The Maine Science Festival and Bangor Symphony Orchestra will premiere a new musical composition this weekend inspired by climate change and the collaborative search for solutions. 

Symphony director Lucas Richman has been working on the piece, titled “The Warming Sea,” since before the pandemic. The original composition builds off climate data from the Gulf of Maine, which is warming faster than almost any other water body in the world, as well as hours of interviews with everyone from Maine climate scientists to middle school students. 

One section of “The Warming Sea” represents the rise in Gulf of Maine temperatures from 1820 to 2020 as a series of musical notes. (Image courtesy Maine Science Festival).

“It just became clear to me that the solution is that everybody has to come together to basically pool our resources and affect change in a global way,” Richman said in an interview. “I also came to understand that scientists do what they do really well, but they don't get the message out well.” 

Richman’s goal became to communicate climate science and leave the audience with a feeling of hope: that people can work together, and are working together, to solve the climate crisis.

Festival director Kate Dickerson said this is the annual event’s first headliner that’s solely focused on climate change, though the issue has always been part of event’s programming. She said her goal is to advocate for climate science and science in general as a key part of culture. 

“I have a friend who told me, ‘Artists and scientists (are) both trying to get at the truth — they just do it differently,’” Dickerson said. “Scientists haven't been able to get the truth out there with just science alone.

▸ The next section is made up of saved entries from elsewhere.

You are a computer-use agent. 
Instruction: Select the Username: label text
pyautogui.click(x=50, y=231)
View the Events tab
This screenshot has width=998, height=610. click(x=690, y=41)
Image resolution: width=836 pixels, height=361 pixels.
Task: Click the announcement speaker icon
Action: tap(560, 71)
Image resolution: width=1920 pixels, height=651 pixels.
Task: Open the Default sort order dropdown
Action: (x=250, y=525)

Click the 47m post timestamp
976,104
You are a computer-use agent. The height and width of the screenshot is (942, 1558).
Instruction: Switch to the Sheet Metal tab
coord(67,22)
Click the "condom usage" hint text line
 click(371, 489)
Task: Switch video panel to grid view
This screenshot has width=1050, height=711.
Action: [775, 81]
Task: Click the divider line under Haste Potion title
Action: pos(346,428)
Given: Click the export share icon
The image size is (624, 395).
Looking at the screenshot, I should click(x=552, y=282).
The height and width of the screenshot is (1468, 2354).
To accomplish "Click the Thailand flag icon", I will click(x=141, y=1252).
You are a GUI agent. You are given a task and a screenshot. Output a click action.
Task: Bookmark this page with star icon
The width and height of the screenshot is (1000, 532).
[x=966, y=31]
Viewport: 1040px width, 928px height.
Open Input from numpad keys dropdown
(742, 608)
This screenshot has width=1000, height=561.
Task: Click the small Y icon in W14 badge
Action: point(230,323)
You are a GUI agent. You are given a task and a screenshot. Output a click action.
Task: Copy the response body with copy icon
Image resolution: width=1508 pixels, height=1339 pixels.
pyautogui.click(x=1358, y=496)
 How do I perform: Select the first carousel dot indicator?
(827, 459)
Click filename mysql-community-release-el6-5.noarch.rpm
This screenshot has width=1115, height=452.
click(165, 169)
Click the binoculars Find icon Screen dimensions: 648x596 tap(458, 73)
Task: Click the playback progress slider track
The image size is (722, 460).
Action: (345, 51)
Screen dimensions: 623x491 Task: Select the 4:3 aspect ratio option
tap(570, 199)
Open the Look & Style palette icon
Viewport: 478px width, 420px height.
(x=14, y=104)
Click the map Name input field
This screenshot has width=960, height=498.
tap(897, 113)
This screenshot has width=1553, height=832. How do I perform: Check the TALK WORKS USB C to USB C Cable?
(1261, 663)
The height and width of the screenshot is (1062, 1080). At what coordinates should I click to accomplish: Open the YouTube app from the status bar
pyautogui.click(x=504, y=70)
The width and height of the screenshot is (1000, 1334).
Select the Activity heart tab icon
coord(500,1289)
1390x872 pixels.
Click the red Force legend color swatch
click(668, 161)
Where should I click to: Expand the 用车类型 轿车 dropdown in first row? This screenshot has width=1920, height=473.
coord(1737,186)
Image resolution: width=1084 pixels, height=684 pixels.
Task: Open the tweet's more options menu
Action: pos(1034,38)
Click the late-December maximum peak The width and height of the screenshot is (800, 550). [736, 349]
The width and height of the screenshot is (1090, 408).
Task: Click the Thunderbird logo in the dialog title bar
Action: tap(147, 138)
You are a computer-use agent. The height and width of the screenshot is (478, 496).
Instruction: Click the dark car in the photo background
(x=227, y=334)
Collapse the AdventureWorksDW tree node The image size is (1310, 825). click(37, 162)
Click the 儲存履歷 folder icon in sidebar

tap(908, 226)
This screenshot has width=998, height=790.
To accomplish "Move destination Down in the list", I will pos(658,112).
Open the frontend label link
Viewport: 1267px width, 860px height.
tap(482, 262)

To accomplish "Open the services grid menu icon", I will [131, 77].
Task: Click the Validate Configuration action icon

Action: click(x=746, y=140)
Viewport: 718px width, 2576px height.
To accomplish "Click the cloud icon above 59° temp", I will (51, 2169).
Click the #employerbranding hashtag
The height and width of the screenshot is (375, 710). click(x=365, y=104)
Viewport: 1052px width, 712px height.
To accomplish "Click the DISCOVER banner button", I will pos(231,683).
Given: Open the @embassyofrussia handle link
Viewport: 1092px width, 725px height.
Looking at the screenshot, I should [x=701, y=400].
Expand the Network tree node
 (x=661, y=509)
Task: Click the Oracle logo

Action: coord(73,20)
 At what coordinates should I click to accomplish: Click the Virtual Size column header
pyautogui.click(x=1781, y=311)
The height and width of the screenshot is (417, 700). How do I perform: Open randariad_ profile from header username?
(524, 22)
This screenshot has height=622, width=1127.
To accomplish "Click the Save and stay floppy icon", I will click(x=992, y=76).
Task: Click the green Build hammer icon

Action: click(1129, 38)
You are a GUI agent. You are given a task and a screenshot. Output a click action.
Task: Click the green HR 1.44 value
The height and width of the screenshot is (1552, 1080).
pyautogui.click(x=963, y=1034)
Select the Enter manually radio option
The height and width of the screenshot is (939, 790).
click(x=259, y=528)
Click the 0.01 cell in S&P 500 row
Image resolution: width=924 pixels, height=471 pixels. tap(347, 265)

So it seemed obvious to me the next step was, well, let's really make a statement and get the arts involved and try to reach people that way.”

The piece she commissioned includes a section that uses what Richman calls a “musician’s math formula” to translate the sharp rise in Gulf of Maine temperatures from 1820 to 2020 – Maine’s bicentennial and the year “The Warming Sea” was originally slated to premiere – into a rising series of musical pitches, with moments that highlight climate-related historical events.   

“Science is hard to feel … but the arts inherently inspire, catalyze, an emotional reaction,” Richman said. “When Kate and people like Kate are moved to bridge the two, science and the arts, that speaks to the whole idea of working together for a better whole, a better future.”

The finale of the composition, “Hope Begins With Truth,” was first recorded remotely in 2020 and focuses on ensuring the next generation is ready to face the warming planet. A chorus of women and children sing: “Have you told them?” and, “Give them hope and give them life.” 


Saturday night’s premiere at the Collins Center for the Arts in Orono will include an introduction by Gov. Janet Mills, as well as the orchestral performance, a visualization and panel discussions with top Maine climate scientists and policymakers. 

An accompanying exhibit will be on display at the Maine Discovery Museum as part of the festival, which runs through Sunday. The festival also worked with Orono and Foundation Brewing Cos. to create a “Hope Begins With Truth” IPA that is now on sale around the state.